• [Available records]
========================

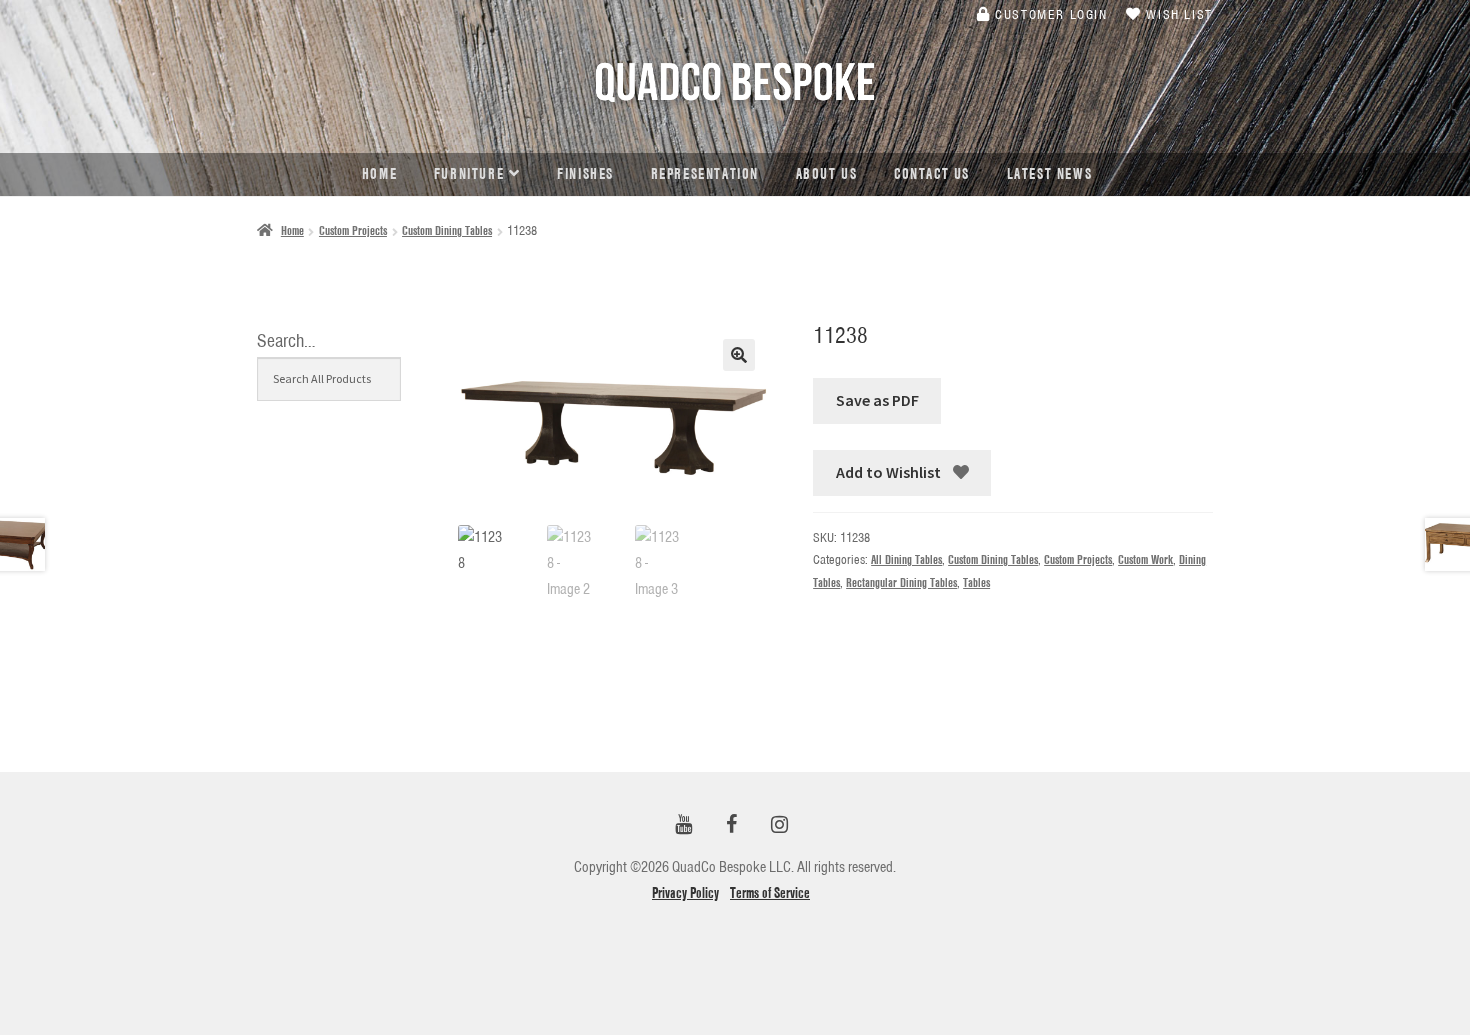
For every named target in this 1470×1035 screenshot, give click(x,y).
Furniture (469, 174)
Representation (705, 174)
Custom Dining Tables (447, 230)
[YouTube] (683, 825)
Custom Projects (353, 230)
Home (379, 174)
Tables (976, 582)
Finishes (585, 174)
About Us (827, 174)
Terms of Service (770, 893)
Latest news (1050, 174)
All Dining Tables (906, 559)
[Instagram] (779, 825)
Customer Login (1049, 14)
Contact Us (932, 174)
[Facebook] (731, 825)
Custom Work (1145, 559)
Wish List (1177, 14)
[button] (739, 355)
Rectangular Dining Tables (901, 582)
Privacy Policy (685, 893)
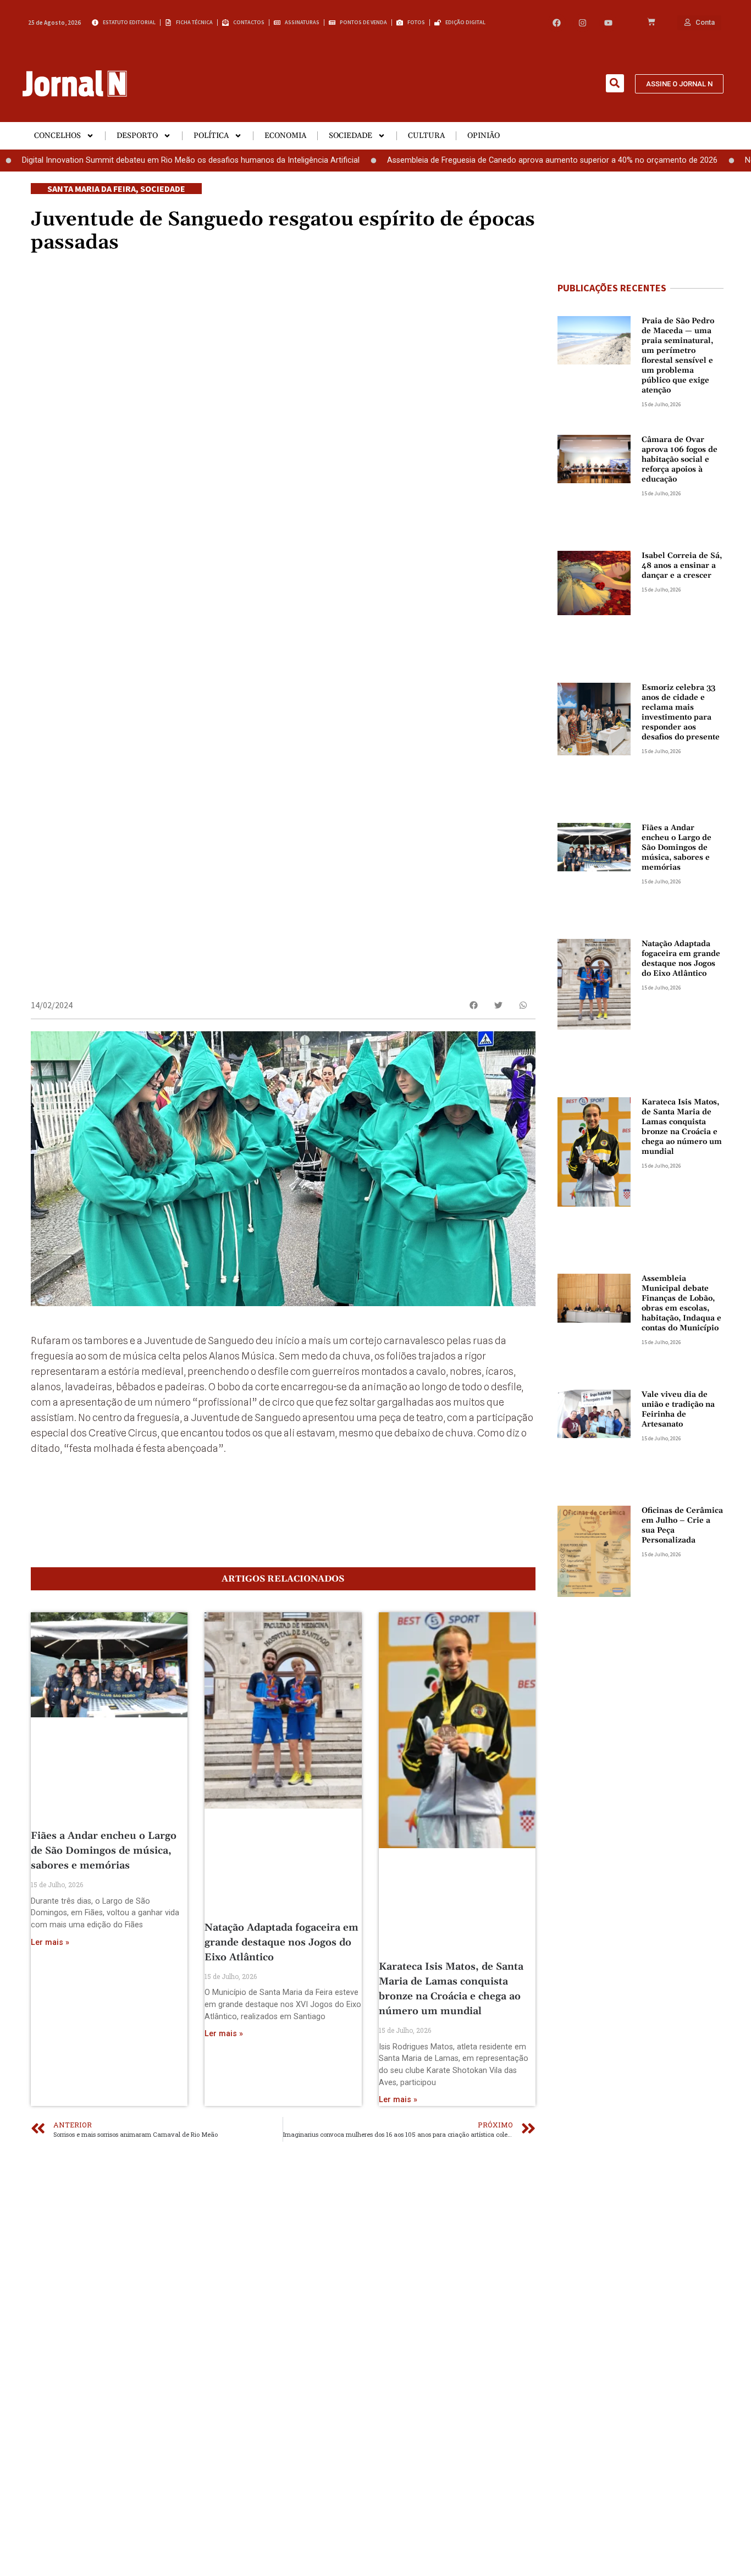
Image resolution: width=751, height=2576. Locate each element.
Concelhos (57, 136)
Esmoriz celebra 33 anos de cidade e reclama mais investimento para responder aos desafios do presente (681, 712)
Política (211, 136)
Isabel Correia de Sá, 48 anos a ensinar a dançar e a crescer (682, 566)
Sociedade (350, 136)
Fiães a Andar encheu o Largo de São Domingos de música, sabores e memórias (103, 1850)
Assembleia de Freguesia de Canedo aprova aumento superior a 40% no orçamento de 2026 (493, 160)
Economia (285, 136)
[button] (615, 83)
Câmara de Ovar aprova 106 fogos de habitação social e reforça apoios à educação (679, 459)
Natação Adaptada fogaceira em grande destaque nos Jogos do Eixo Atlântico (281, 1942)
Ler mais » (50, 1942)
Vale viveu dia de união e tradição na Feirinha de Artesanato (678, 1409)
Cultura (426, 136)
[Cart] (651, 22)
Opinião (483, 136)
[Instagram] (582, 23)
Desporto (137, 136)
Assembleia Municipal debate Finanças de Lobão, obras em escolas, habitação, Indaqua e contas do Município (681, 1303)
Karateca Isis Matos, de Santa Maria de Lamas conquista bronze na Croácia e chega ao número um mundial (682, 1127)
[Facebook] (557, 23)
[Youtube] (608, 23)
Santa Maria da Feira (91, 188)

========================

• [Exercise directions] The response must consist of the entries above exactly as they stand, minus any pictures.

• [Exercise response]
For every named target in this 1470×1035 screenshot, give click(x,y).
Furniture (469, 174)
Representation (705, 174)
Custom Dining Tables (447, 230)
[YouTube] (683, 825)
Custom Projects (353, 230)
Home (379, 174)
Tables (976, 582)
Finishes (585, 174)
About Us (827, 174)
Terms of Service (770, 893)
Latest news (1050, 174)
All Dining Tables (906, 559)
[Instagram] (779, 825)
Customer Login (1049, 14)
Contact Us (932, 174)
[Facebook] (731, 825)
Custom Work (1145, 559)
Wish List (1177, 14)
[button] (739, 355)
Rectangular Dining Tables (901, 582)
Privacy Policy (685, 893)
Image resolution: width=751, height=2576. Locate each element.
Concelhos (57, 136)
Esmoriz celebra 33 anos de cidade e reclama mais investimento para responder aos desafios do presente (681, 712)
Política (211, 136)
Isabel Correia de Sá, 48 anos a ensinar a dançar e a crescer (682, 566)
Sociedade (350, 136)
Fiães a Andar encheu o Largo de São Domingos de música, sabores e memórias (103, 1850)
Assembleia de Freguesia de Canedo aprova aumento superior a 40% no orçamento de 2026 (493, 160)
Economia (285, 136)
[button] (615, 83)
Câmara de Ovar aprova 106 fogos de habitação social e reforça apoios à educação (679, 459)
Natação Adaptada fogaceira em grande destaque nos Jogos do Eixo Atlântico (281, 1942)
Ler mais » (50, 1942)
Vale viveu dia de união e tradição na Feirinha de Artesanato (678, 1409)
Cultura (426, 136)
[Cart] (651, 22)
Opinião (483, 136)
[Instagram] (582, 23)
Desporto (137, 136)
Assembleia Municipal debate Finanças de Lobão, obras em escolas, habitação, Indaqua e contas do Município (681, 1303)
Karateca Isis Matos, de Santa Maria de Lamas conquista bronze na Croácia e chega ao número um mundial (682, 1127)
[Facebook] (557, 23)
[Youtube] (608, 23)
Santa Maria da Feira (91, 188)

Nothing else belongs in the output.